Rectik’s workflow is divided into three main flows:
- Data Flow: Handles data preprocessing, feature extraction, and transformations.
- Train Flow: Defines and trains the recommendation models, including retrieval and reranking stages.
- Serve Flow: Combines models from the train flow to create an ensemble for deployment.
The Data Flow pipeline is responsible for:
- Data Preprocessing: Preparing raw data for modeling, including handling missing values, feature engineering, and data transformations.
- Feature Extraction: Extracting video features to serve as input for downstream models.
- Data Splitting: Splitting the data into training and testing sets. These steps ensure that the data is compatible with NVIDIA Merlin models.
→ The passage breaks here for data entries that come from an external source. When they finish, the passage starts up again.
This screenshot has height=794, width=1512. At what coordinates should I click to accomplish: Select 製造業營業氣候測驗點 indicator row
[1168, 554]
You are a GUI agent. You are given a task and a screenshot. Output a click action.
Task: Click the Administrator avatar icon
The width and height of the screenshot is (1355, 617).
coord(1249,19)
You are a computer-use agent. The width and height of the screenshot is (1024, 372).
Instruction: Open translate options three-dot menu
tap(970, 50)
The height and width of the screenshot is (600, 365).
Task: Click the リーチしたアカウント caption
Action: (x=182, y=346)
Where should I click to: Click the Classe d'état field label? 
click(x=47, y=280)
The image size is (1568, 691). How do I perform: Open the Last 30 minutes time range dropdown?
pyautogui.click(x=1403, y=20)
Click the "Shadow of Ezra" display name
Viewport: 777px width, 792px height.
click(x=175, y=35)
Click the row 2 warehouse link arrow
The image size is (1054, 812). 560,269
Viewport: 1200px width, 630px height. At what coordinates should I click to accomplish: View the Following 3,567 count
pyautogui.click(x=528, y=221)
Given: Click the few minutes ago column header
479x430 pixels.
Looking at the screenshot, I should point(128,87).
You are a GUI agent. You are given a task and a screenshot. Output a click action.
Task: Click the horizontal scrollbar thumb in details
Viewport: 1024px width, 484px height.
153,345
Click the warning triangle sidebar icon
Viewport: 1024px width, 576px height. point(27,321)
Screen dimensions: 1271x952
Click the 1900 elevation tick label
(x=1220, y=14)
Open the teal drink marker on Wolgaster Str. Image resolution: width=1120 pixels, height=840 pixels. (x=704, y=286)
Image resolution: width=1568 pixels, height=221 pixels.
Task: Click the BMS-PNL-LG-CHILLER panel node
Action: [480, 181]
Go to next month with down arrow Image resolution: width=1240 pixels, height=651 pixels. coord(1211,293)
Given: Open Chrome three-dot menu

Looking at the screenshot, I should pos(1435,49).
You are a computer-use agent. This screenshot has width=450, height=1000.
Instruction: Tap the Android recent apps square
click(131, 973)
The Train Flow pipeline defines and trains models for the recommendation system using a multi-stage approach:
- Retrieval (Two-Tower Model): This model retrieves a large set of candidate videos, narrowing down potential recommendations to a manageable number.
- Reranking (DLRM): This model ranks the retrieved candidates to find the most relevant videos. Tools Used:
- NVIDIA Merlin: For model building and training.
- FAISS: For vector similarity search, used to speed up the retrieval of candidates.
- Feast: As a feature store for managing and serving user and item features.
The Serve Flow pipeline handles the following tasks:
- Ensemble Creation: Merging the retrieval and reranking models into a single ensemble.
- Deployment Setup: Preparing the model repository with metadata, workflows, and checkpoints for deployment on Triton Server for efficient inference.
- Data Processing:
- NVIDIA Merlin Ecosystem for end-to-end recommendation workflows.
- Pyarrow, Cudf, Dask for fast data manipulation.
- DuckDB for SQL-based operations on Parquet files.
- Vector Store: FAISS
- Feature Store: Feast
- Model Deployment: Triton Server Inference for efficient inference of model ensembles.